Communiqué de presse

Comment lutter contre le changement climatique pour nourrir les hommes ?


Durban

C’est souvent l’image d’un ours polaire hagard sur un pan de glace rétrécis qui symbolise l’impact  des changements climatiques. Comme si hélas les hommes n’étaient pas eux aussi, et au premier chef, affectés par ce phénomène… Parce qu’ils agissent sur les causes fondamentales de la malnutrition (l’insécurité alimentaire, l’accès à l’eau réduit), les changements climatiques viennent grossir les rangs des victimes de la malnutrition. Résultat : on estime que la sous-nutrition infantile sera de 20% supérieure à ce qu’elle aurait été en l’absence de changement climatique d’ici 2050. Aujourd’hui, la sous-nutrition tue 10 000 enfants par jour. Combien seront-ils demain si nous ne faisons rien aujourd’hui ?

En Ouganda, une augmentation de seulement  2 degrés de la température dévasterait la culture de café, dont dépendent de nombreux agriculteurs et qui génère 25% des revenus du pays à l’exportation. Cet exemple, parmi bien d’autres, illustre l’impact particulièrement dramatique des changements climatiques dans les pays pauvres dont l’économie est fondée sur l’agriculture.  Les sécheresses et les inondations sont considérées comme la plus grave menace du 21ème siècle sur l’agriculture et la sécurité alimentaire car ils  agissent simultanément à quatre niveaux: la disponibilité, l’accès, la stabilité et l’utilisation des ressources.
Les cultures, d’ailleurs, ne sont pas les seuls touchées. Les sécheresses, en réduisant les pâturages  disponibles, déciment également les troupeaux. Ainsi, alors que la malnutrition est habituellement quasi absente chez les populations pastorales parce que  les enfants bénéficient du lait très nutritif des animaux, on a vu dans les pays de la Corne de l’Afrique touchés par la sécheresse cette année, les taux de malnutrition grimper parmi les populations pastorales.

Cette raréfaction des ressources a un autre effet : des déplacements de population qui accroissent la compétition et les conflits (ex : conflits entre pasteurs et cultivateurs dépendants des mêmes terres).

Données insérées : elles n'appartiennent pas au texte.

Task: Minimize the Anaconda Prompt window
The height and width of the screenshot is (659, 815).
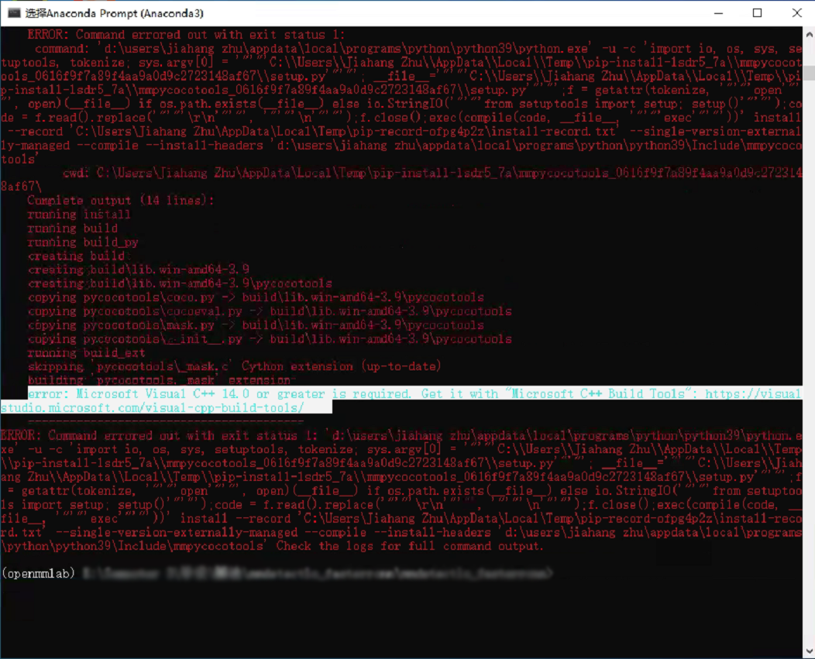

Parce qu’ils menacent les ressources alimentaires, les changements climatiques menacent la paix.

Des catastrophes de plus en plus fréquentes

Au cours de la dernière décennie, le nombre de personnes exposées aux catastrophes dites « naturelles » a triplé. Les pays en voie de développement sont les plus touchés, tant par la fréquence de ces désastres que par le nombre de victimes. Une personne sur 19 est affectée dans ces pays, contre  1 personne sur 1500  dans les pays riches ! D’ailleurs, ce sont souvent les pays ou populations qui émettent le moins de carbone  qui, injustement, souffrent le plus des changements climatiques.

Face à cette situation, on ne peut se limiter à réduire les gaz à effet de serre sur le moyen et long terme. Il faut aussi faire en sorte dès aujourd’hui que les populations soient moins vulnérables aux catastrophes climatiques qui les affectent déjà. C’est pourquoi Action contre la Faim travaille sur des programmes de prévention et de préparation en amont des catastrophes dans de nombreux pays comme les Philippes, le Guatemala, l’Ethiopie, le Kenya ou encore Haiti. « Travailler avec les populations pour qu’elles prennent conscience du risque existant est une des premières et des plus importantes étapes pour face à cette nouvelle réalité. », explique Frédéric Ham, responsable de la réduction des Risques et de la Préparation aux Désastres d’ACF. Et puis il y a les stratégies et programmes d’adaptation. L’une des priorités, dans le domaine de la sécurité alimentaire,  est la mise en œuvre de solutions et de techniques agro-écologiques applicables aux terres détériorées et marginales. La gestion de l’eau doit  être améliorée notamment par les petits exploitants utilisant l’eau de pluie. « C’est ce que fait ACF notamment au Sahel, quand elle construit de nouveaux points d’eau pour faire face à la sécheresse ou quand elle promeut des graines  résistantes au manque d’eau, », poursuit Ham.

Cette stratégie  de réduction des risques est d’ailleurs rentable : selon les nations Unies, 1 dollar investi dans la réduction des risques des catastrophes permet d’économiser 7 dollars de pertes suite à cette catastrophe !

COMMENT FAIRE FACE ?

Face aux changements climatiques …


CE DIMANCHE 4 DECEMBRE


Action contre la Faim prendra part à une table ronde sur le thème « Nutrition et changement climatique », focalisé notamment sur le rôle de femmes (voir pdf ci-joints). Elle aura lieu à Durban, au COP-17-  pavillon Africain, de 18h30 à 20h00.